Why are the alignment requirements greater than the natural word size? To avoid the ABA problem. A standard workaround for the ABA problem is to append additional information (a “tag”) to the pointer so that when the value changes from B back to A, the tag ensures that the second A still looks different from the first one. Many CPU architectures have a “double-pointer-sized atomic compare-and-swap” instruction, and some of them have the additional requirement that the double-pointer needs to be on a double-pointer boundary (8 bytes for 32-bit pointers and 16 bytes for 64-bit pointers).
“But wait, the double-pointer compare-and-swap is used on the
SLIST_HEADER, not on the
SLIST_ENTRY. Why does the
SLIST_ENTRY need to be double-pointer aligned, too?”

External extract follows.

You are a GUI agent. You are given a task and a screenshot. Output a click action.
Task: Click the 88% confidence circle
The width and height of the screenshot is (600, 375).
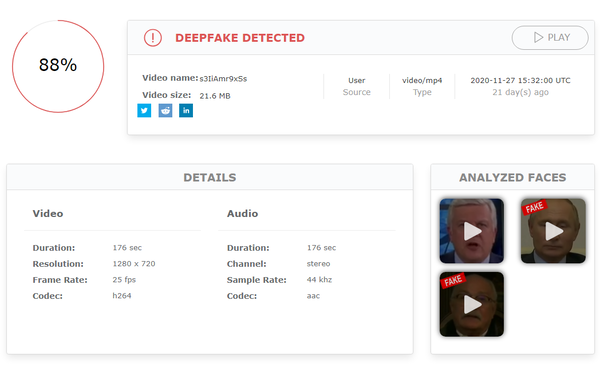coord(58,66)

While it’s true that many CPU architectures have a “double-pointer-sized atomic compare-and-swap” instruction, some support only a “pointer-sized atomic compare-and-swap”. For example, the original AMD64 architecture did not have a CMPXCHG16B instruction; the largest data size for an atomic compare-and-swap was 8 bytes. As a result, the Slist functions need to pack a 64-bit pointer, a list depth, and tag information into a single 64-bit value. One of the tricks they used was imposing a memory alignment of 16 bytes. This freed up four bits in the pointer for use as a tag.